From what I've gathered from the book "The First Samurai" and some early Japanese history classes, the samurai were predominantly horse riding archers. At least this is true from 400 CE (the Emishi and later on the Nara who adopted their battle concepts) to 1700 (after the Settlement of 1598 and the ensuing peace thereafter). Not to say that Samurai were not lethal on foot, but Samurai were wholly "elite" in status equal to aristocrats. Usually very small groups of horse riders, literally in the hundreds at most in even the largest major Japanese battles.
This is in great contrast to Spartan Phalanx warfare which was totally on foot and had several thousand men in number.
In agreement with some stated before me, Japanese armor were designed for improving mobility for an archer on horseback, not fighting on foot. Also worth mentioning Samurai rarely used the Yari as it was commonly a foot soldiers weapon, not a Samurai's.

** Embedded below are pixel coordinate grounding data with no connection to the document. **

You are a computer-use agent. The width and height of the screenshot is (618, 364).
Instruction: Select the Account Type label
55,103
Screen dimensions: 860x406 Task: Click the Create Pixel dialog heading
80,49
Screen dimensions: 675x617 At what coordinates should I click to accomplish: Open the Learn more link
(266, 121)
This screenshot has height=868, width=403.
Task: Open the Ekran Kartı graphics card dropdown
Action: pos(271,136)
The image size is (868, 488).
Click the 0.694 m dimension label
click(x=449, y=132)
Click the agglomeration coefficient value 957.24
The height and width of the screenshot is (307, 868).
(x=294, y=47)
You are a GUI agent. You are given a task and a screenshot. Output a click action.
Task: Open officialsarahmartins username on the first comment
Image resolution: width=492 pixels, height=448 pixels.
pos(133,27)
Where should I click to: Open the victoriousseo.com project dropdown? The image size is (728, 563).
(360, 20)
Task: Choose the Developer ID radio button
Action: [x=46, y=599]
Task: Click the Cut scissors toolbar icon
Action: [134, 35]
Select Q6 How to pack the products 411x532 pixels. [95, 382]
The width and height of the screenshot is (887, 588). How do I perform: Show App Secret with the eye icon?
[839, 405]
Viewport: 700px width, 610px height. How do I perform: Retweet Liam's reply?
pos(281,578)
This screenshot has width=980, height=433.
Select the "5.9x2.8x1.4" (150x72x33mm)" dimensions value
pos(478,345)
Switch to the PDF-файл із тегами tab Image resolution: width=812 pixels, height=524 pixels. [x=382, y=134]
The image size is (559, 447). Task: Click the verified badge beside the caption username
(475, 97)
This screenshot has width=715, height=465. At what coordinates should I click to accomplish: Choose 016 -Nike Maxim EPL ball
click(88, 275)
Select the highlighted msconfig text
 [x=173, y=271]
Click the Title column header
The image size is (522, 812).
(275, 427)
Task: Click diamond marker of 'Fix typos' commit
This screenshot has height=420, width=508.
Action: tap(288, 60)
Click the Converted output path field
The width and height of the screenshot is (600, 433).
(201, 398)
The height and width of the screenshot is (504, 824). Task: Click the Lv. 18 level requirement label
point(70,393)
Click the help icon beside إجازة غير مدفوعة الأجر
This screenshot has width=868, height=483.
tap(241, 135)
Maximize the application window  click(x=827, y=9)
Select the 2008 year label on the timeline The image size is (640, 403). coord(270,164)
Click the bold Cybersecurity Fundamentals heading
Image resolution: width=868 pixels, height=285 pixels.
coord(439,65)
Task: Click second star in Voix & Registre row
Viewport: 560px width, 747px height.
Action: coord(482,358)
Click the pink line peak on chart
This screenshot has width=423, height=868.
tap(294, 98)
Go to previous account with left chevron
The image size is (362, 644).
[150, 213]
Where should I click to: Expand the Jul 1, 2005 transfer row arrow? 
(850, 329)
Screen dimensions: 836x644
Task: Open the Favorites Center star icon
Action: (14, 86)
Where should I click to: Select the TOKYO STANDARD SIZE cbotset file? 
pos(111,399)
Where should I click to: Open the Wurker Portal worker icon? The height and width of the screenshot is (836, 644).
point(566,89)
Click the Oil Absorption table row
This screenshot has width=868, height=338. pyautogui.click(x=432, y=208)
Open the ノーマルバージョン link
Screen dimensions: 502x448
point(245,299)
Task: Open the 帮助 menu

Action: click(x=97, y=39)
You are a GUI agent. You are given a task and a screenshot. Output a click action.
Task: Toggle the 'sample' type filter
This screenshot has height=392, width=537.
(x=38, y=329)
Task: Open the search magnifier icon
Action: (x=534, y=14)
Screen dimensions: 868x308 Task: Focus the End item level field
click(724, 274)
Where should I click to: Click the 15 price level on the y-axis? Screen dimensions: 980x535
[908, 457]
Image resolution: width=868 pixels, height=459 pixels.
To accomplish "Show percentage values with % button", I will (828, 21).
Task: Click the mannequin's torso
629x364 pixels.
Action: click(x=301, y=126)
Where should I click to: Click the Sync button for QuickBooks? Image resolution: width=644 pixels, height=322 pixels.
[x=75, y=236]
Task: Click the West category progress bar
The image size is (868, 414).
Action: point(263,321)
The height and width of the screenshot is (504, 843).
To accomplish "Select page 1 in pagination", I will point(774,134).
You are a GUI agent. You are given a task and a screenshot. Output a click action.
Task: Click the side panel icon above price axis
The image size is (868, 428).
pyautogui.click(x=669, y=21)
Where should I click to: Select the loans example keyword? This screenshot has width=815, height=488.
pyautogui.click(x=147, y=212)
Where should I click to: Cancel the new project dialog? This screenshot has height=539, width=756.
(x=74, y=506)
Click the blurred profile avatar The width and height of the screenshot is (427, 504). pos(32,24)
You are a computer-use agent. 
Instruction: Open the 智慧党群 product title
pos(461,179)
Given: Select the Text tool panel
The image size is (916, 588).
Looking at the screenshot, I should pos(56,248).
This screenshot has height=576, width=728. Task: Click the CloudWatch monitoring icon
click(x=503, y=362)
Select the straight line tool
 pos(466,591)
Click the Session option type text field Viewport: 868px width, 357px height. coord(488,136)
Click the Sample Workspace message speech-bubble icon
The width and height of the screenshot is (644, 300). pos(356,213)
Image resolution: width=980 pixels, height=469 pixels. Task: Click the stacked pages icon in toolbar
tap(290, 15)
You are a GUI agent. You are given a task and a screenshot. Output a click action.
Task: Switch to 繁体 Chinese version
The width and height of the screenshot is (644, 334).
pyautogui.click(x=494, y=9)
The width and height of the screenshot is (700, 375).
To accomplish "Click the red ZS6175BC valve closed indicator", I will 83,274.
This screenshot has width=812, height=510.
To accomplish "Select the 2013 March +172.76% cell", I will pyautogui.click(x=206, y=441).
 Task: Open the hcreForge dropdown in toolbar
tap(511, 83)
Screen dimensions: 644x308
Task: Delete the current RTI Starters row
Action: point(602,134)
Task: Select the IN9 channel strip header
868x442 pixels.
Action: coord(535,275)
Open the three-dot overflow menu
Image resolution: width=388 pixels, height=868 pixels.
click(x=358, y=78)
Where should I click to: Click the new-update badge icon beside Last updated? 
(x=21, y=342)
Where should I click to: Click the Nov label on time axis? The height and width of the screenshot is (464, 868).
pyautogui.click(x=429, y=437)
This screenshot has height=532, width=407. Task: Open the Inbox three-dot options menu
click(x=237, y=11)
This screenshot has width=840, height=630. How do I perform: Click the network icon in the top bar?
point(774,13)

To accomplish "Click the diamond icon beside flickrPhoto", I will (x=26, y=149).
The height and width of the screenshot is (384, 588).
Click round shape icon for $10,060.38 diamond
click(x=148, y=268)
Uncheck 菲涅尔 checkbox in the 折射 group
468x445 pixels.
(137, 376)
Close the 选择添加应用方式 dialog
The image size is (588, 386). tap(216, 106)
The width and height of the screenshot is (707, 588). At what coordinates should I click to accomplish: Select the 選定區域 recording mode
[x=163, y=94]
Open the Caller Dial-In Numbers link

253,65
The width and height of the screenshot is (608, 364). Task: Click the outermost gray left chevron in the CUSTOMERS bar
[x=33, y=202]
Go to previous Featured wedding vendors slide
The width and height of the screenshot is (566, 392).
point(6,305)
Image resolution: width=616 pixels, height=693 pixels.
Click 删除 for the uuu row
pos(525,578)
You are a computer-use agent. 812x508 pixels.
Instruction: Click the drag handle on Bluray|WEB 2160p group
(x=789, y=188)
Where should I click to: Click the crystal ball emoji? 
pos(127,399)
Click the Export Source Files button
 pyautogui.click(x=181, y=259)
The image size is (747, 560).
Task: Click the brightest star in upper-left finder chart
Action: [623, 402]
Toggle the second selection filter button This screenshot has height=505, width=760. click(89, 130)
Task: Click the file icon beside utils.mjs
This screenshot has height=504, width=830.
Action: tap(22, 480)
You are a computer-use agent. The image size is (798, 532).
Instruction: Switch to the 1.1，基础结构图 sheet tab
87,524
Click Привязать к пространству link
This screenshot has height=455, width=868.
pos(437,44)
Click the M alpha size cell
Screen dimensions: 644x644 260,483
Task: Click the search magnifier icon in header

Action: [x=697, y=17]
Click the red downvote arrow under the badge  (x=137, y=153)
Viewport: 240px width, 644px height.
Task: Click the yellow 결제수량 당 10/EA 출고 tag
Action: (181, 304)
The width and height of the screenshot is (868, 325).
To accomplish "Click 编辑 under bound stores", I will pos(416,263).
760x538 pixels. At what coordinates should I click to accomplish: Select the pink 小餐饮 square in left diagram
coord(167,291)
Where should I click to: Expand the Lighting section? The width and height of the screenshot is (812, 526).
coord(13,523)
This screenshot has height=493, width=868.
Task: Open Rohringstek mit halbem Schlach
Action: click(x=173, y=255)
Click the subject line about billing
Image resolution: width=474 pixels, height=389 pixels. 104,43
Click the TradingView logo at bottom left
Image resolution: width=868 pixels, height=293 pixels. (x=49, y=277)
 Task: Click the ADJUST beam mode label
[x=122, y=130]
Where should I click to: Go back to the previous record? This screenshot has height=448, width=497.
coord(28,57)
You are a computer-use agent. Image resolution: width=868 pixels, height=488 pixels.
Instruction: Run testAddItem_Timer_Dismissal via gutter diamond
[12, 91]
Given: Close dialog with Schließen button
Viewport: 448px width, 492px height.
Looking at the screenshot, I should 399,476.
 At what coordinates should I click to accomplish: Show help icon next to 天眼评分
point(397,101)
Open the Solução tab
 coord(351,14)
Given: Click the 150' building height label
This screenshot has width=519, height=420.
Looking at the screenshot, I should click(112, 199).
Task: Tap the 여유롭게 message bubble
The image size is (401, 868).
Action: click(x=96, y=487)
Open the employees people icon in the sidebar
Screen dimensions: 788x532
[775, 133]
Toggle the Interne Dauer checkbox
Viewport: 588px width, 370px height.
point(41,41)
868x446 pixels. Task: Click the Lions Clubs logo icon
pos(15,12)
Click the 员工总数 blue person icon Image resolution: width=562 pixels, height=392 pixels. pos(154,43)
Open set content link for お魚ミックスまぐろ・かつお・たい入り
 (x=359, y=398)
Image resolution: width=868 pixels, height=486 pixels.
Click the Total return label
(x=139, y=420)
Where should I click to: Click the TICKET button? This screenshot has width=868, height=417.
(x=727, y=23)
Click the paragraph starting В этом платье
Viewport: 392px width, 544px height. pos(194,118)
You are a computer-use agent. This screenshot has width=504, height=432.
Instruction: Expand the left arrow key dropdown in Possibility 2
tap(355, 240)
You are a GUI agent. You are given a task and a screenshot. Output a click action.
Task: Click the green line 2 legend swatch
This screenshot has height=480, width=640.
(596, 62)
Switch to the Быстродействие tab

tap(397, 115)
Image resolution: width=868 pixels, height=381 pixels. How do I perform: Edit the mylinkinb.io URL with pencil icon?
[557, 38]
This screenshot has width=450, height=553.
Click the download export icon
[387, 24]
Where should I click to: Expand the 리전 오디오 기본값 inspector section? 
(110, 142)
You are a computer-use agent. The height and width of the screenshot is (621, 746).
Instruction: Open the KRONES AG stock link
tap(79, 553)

Also as some stated before, a Spartan soldiers armor is designed for fighting together as a group with your spear mates protecting your non armored side. If we are comparing Spartan spear and
shield to Japanese Yari (normally a foot soldiers weapon, not a samurai's) I'd say the Spartans would win out in unit to unit combat against a unit of Japanese yari wielding foot soldiers.
Also worth mentioning is the habit of Japanese units breaking down constantly in Japanese history. In a unit of say 500 samurai, if as little as 70 fell due to a shower of arrows, the whole unit would retreat. So in a Unit to Unit morale comparison I'd say the Spartans had far better mental steel as well.
I won't compare man to man as many before me have stated it's impossible to truly say as it's highly individualistic. And in a true war, the less mobile Phalanx pattern would fall to the more mobile Japanese mounted archery of the samurai using hit and run.
Quote: |
Something to also understand about this matchup is the Spartans always cheat when fighting. They only owe honer to the Spartan Way of Life. Samurai have a different honer system. Part of the Spartan training system was to under-feed boys. They were expected to steal in order complete their diet. If they were caught, they were beaten. They wanted the best cheating army possible. |
The Samurai had a different "honor" system, yes if you mean "bushido" but only after the 1700's I believe after largely peace had been achieved. During more of the warring states and before in smaller skirmishes, surprise attacks were the mainstay of Japanese tactics. Being "cheap", to put it bluntly, characterizes Japanese warefare very early on, as far back as 900 I believe.